The current piece of politics is also Indian, and, like the partition of 1947, relates to the displacement of refugees. In December, last month, the Indian parliament passed a law relaxing the rules on illegal immigrants becoming citizens. The contentious issue is that the law was not that it was relaxed only for refugees from three countries: Afghanistan, Pakistan and Bangladesh, but that it was relaxed only for non-Muslim refugees from these countries. For an avowedly, constitutionally, secular nation to make a religiously specific law has created disquiet – the concern being that this is the thin end of the wedge, the first law in a series that decrease the citizenship of Muslim Indians.
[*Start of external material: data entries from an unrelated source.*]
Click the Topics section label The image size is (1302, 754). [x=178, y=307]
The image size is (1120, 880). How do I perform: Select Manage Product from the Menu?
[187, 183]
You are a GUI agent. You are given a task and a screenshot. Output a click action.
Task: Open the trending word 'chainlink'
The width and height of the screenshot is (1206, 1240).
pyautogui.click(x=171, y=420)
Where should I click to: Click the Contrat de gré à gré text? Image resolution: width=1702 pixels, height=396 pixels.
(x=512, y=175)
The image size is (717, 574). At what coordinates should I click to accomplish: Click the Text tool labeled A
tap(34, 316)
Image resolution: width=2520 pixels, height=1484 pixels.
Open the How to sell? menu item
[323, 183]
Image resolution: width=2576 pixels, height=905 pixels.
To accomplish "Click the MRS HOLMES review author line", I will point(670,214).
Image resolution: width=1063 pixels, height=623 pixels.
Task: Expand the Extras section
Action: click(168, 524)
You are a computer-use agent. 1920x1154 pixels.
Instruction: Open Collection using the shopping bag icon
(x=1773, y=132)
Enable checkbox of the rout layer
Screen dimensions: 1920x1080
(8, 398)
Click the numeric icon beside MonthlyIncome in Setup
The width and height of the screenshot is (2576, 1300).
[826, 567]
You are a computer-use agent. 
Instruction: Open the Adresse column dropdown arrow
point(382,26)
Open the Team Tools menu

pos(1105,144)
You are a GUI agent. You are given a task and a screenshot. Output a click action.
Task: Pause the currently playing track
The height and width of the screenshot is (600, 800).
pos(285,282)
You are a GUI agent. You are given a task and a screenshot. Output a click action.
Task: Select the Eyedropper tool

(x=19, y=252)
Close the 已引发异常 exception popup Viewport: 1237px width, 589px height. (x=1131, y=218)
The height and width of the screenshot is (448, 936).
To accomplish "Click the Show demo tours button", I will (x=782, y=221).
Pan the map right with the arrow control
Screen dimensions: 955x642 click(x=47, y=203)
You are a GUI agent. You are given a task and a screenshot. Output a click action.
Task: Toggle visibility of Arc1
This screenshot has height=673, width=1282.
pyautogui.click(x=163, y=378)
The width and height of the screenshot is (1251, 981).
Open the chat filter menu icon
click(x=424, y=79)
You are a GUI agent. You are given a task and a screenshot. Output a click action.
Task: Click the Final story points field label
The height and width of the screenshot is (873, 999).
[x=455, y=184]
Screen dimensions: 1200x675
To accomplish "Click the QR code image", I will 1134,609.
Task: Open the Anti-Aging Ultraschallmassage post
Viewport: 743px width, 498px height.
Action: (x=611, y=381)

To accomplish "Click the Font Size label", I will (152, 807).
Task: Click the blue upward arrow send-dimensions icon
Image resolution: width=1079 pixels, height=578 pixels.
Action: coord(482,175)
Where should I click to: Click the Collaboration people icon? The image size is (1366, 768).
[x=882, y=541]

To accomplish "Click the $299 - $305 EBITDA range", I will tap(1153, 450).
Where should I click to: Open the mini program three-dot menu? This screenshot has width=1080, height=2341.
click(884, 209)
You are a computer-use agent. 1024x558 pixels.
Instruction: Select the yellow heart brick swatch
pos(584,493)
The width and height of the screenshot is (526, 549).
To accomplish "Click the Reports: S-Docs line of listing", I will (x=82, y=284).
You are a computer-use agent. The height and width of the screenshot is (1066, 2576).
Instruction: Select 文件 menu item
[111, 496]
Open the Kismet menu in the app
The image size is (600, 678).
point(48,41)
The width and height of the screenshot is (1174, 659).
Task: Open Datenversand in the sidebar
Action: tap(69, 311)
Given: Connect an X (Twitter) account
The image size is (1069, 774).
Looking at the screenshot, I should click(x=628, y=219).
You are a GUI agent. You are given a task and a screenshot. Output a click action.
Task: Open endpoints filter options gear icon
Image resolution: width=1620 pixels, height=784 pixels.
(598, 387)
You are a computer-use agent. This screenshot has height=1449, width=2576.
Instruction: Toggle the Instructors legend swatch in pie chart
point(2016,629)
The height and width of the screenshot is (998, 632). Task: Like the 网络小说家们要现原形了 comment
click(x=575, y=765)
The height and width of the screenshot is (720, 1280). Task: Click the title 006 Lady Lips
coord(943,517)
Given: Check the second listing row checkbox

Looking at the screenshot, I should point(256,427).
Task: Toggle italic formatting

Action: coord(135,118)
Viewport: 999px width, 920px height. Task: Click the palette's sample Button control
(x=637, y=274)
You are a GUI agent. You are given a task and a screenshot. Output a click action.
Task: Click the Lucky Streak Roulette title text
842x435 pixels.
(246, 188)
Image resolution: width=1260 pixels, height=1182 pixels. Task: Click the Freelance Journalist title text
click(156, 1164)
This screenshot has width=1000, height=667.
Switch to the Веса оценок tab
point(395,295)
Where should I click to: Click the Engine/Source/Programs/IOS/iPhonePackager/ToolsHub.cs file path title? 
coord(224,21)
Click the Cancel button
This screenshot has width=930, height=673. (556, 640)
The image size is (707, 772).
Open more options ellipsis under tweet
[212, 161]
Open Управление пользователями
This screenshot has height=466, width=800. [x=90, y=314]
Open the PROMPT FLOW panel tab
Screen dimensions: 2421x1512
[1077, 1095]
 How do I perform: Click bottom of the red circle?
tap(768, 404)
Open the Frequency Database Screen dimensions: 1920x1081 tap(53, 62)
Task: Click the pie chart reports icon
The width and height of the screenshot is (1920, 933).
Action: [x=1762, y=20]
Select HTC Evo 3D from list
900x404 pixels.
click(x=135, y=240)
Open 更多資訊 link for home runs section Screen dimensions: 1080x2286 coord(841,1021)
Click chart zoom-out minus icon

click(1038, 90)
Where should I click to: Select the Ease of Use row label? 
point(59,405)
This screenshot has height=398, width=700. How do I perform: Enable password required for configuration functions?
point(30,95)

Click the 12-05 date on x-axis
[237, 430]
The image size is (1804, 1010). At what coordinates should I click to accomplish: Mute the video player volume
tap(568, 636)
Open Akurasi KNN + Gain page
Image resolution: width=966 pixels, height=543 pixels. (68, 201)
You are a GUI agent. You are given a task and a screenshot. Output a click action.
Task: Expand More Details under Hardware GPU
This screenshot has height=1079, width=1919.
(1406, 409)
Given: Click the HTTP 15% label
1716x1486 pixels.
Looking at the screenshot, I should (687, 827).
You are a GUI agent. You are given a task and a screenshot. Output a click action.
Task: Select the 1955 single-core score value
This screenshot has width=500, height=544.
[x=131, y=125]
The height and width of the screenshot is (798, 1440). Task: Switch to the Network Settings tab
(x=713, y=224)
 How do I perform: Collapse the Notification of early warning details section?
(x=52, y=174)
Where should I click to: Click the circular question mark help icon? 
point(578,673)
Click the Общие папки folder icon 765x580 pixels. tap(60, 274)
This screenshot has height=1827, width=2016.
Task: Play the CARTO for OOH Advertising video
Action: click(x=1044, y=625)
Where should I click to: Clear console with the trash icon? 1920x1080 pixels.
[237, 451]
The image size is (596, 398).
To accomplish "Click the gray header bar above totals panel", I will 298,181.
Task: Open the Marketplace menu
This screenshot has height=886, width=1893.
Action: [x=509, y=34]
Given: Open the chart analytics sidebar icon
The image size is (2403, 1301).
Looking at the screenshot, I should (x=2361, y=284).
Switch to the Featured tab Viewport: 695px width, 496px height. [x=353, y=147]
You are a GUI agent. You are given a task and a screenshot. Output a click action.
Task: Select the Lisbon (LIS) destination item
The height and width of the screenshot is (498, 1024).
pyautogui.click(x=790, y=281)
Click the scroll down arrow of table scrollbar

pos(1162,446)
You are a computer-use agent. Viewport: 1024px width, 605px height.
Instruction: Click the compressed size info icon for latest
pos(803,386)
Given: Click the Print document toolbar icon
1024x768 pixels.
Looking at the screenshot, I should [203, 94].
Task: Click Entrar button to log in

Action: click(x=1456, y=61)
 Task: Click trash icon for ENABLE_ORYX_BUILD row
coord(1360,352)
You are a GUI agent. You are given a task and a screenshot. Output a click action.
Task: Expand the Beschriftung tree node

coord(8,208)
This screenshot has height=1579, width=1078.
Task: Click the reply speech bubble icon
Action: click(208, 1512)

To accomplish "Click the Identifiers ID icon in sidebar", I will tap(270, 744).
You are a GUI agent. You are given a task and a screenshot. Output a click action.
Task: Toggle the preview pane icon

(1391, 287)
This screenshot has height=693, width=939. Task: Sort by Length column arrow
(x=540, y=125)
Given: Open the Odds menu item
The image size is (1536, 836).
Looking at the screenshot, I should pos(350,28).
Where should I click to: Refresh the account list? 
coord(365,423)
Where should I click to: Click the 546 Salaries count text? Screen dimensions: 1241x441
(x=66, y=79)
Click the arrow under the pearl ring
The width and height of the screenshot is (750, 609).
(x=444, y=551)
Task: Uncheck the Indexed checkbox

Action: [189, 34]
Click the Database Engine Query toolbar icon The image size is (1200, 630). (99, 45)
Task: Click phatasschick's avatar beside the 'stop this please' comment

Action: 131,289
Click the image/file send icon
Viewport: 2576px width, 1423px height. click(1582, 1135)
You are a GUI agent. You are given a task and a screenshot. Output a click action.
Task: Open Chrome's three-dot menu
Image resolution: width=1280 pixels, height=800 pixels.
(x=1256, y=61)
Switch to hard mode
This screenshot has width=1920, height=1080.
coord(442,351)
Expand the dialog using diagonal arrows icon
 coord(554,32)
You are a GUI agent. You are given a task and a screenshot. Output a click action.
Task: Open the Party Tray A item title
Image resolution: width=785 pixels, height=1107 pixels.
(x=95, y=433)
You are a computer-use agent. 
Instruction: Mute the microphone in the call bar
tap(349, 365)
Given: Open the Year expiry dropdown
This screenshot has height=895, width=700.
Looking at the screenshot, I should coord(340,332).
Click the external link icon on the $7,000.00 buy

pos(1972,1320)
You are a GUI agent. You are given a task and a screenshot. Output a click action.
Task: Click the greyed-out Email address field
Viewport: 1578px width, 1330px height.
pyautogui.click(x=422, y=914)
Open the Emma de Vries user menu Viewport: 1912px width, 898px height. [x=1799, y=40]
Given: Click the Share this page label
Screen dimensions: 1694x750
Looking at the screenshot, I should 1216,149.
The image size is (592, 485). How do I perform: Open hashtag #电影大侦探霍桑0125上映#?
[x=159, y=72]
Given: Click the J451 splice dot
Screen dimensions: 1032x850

And this brings us to Resilience for a Better Tomorrow – the half-term set aside in the school calendar for events which bring us closer to understanding our collective humanity, to setting aside differences of sex, sexuality, race or religion, for accepting our collective heritage, for recognising wrongs, both past and present, and for standing up, together, as a school, as a community, for each other, and against hatred, prejudice, injustice, and abuse. You’ll find that assemblies focus on this theme rather than our normal introspection on school life and scholarship (although I don’t accept that there is a clear distinction) and there will be other events: Tirah have organised a sequence of events that started yesterday and I hope other societies will do similarly. My last words, and a lead in to the last piece of Tagore I have for you today, are that what you make of this is up to you – if there are stories you want told and issues that you want addressed then please don’t leave it up to others to fill the gap – organise an event, tell that story, raise that issue. Your form tutors will help, as will heads of house, and you may find allies in Tirah, or the Intersectional Feminism Society, or Intelligent Believing, or GSA, or Act. Don’t complain – do something, or as Tagore says, much more beautifully, “I slept and dreamt that life was joy. I awoke and saw that life was service. I acted and behold, service was joy.”